''Baltık Denizi, İlan Edilmemiş Hibrit Savaş Poligonu Oldu''
HABERRUS - Rusya Devlet Başkanı Yardımcısı ve Denizcilik Koleji Başkanı Nikolay Patruşev, Kuzey Akım-1 ve Kuzey Akım-2 doğal gaz boru hatlarına yönelik sabotaj iddialarını değerlendirdi. Almanya’daki soruşturma makamlarının, boru hatlarına yönelik saldırılarda yer aldığı iddia edilen kişileri belirlediğine dair açıklamaları, uluslararası medyada geniş yankı uyandırdı.

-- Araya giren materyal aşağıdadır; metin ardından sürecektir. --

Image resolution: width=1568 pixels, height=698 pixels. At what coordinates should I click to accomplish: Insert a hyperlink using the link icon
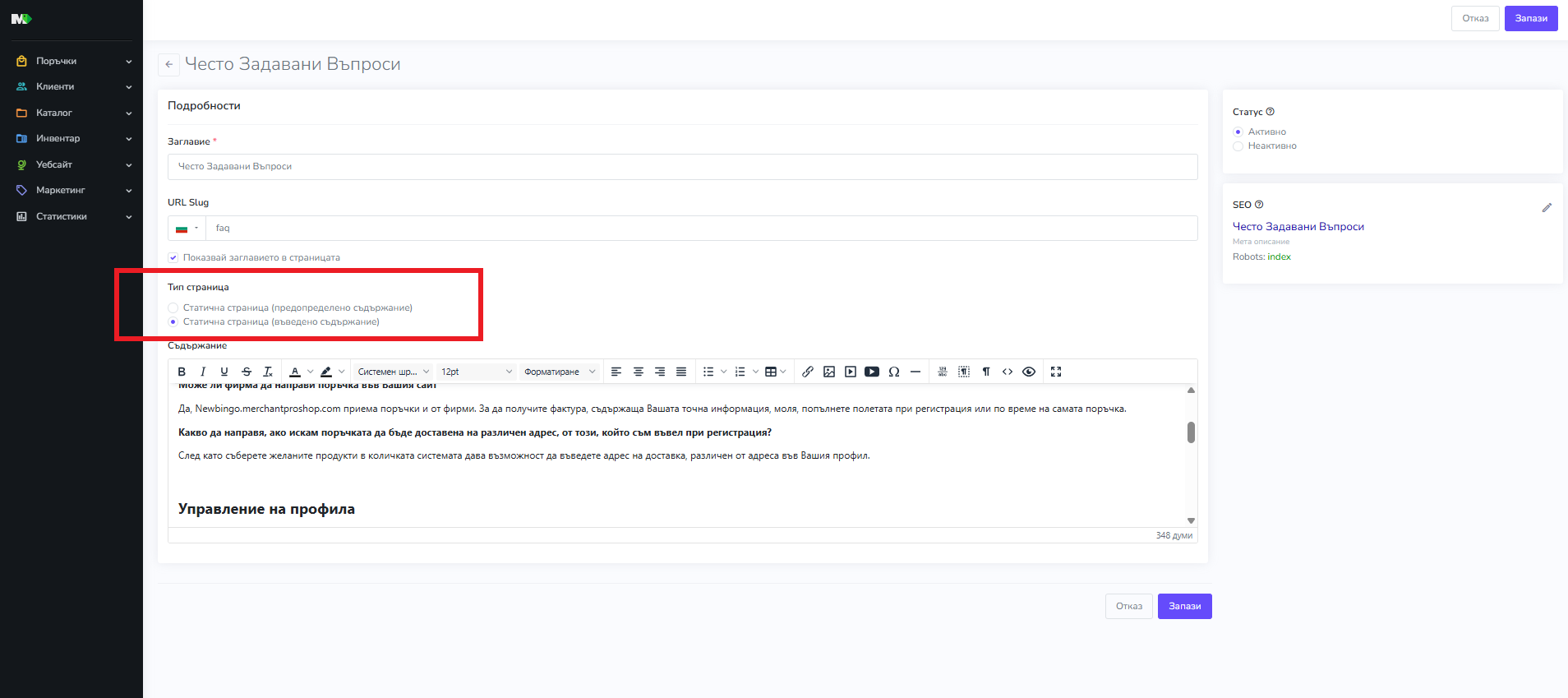[x=808, y=372]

Gazeteciler, Denizcilik Koleji’ne başvurarak, gerçekten de bu tür sabotaj eylemlerini gerçekleştiren kişilerin tespit edilip edilmediğini ve soruşturmanın bu aşamasının ardındaki gerçek niyetin ne olduğunu sorguluyor.
Hatırlanacağı üzere, Kuzey Akım boru hatlarına yönelik sabotajların soruşturulmasına ve cezai dosyaların incelenmesine, Eylül 2022’de yaşanan olaylar hakkında gerçek bilgilere ulaşmak isteyen devletler dahil edilmedi. Kamuoyu, operasyonun ayrıntılarını genellikle basına sızan saçma ve tutarsız bilgilerden öğreniyor.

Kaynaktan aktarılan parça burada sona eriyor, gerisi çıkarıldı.